§ **Data for review**:
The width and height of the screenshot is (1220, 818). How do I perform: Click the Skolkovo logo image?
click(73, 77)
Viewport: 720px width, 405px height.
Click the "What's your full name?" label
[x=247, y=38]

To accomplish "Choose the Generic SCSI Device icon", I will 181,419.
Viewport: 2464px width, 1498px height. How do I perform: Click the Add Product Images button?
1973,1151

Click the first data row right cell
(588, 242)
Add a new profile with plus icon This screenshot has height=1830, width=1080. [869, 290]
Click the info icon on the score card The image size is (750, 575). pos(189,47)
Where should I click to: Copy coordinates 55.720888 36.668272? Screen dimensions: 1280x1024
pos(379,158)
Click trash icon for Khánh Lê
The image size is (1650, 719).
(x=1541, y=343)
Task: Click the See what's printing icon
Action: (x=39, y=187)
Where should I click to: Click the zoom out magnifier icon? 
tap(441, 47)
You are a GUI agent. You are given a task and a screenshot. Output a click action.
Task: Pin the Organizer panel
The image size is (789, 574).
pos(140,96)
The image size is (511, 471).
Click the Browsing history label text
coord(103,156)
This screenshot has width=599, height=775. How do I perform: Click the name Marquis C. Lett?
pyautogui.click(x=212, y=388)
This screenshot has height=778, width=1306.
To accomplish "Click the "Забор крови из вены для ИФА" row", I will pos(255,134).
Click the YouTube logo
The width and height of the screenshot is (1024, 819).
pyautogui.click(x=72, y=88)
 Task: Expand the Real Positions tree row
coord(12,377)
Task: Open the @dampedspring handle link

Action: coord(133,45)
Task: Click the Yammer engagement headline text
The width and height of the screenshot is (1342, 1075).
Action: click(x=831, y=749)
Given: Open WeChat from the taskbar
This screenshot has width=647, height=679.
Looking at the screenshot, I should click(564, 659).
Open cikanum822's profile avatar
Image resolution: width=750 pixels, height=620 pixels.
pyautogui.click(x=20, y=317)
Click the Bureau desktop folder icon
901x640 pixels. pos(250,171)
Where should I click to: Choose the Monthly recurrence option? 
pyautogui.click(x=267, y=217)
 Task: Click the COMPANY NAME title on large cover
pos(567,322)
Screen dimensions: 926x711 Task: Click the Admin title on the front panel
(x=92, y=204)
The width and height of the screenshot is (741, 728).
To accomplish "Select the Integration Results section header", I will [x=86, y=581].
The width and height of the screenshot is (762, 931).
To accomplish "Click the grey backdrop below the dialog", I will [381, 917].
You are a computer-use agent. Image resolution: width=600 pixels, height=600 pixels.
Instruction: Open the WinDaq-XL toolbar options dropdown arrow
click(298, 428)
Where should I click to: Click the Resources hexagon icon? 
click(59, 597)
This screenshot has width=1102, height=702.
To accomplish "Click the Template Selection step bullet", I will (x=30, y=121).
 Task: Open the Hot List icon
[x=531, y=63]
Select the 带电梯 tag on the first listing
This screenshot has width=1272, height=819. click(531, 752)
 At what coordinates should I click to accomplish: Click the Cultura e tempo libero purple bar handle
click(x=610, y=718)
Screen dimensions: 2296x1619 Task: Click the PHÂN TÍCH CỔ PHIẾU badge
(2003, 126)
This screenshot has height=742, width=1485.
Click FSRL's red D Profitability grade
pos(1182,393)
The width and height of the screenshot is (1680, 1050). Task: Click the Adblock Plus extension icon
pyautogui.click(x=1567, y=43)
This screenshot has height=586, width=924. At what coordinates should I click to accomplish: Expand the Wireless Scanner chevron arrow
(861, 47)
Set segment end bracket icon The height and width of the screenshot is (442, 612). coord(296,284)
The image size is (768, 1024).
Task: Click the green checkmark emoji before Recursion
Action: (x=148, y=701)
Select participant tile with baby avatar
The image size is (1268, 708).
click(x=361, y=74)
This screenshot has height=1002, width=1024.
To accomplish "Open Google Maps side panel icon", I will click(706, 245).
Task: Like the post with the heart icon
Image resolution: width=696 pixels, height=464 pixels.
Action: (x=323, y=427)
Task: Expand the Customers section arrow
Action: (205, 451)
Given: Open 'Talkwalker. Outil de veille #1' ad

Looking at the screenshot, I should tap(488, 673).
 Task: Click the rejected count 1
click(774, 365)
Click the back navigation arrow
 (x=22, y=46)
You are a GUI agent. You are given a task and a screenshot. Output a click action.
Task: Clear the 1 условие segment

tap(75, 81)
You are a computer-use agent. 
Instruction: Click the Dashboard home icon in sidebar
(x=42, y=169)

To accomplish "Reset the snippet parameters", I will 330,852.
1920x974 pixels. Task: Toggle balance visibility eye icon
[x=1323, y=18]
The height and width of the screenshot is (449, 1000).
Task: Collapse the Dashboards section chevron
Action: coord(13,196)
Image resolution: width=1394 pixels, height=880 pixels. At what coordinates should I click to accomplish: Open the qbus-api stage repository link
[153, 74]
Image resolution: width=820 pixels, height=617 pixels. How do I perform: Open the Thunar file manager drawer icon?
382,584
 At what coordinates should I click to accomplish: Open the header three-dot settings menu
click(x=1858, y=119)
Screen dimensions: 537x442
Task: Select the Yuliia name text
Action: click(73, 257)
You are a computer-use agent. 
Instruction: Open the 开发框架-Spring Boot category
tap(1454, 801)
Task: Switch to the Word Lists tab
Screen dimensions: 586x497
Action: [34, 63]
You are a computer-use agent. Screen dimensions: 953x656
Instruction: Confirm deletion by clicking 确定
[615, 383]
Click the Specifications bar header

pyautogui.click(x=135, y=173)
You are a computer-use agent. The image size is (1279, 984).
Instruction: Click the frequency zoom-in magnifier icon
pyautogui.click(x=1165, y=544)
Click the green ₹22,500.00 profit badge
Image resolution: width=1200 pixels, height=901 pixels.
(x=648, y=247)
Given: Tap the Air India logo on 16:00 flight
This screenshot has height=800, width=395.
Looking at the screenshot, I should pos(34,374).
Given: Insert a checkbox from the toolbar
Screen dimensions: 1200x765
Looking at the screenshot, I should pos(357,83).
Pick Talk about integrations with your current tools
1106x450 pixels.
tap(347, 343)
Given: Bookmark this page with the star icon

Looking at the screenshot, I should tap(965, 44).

§ **Task requirements**:
Check each line of the records above for "from", and copy those that have it.

§ **Your response**:
Given: Open WeChat from the taskbar
Given: Insert a checkbox from the toolbar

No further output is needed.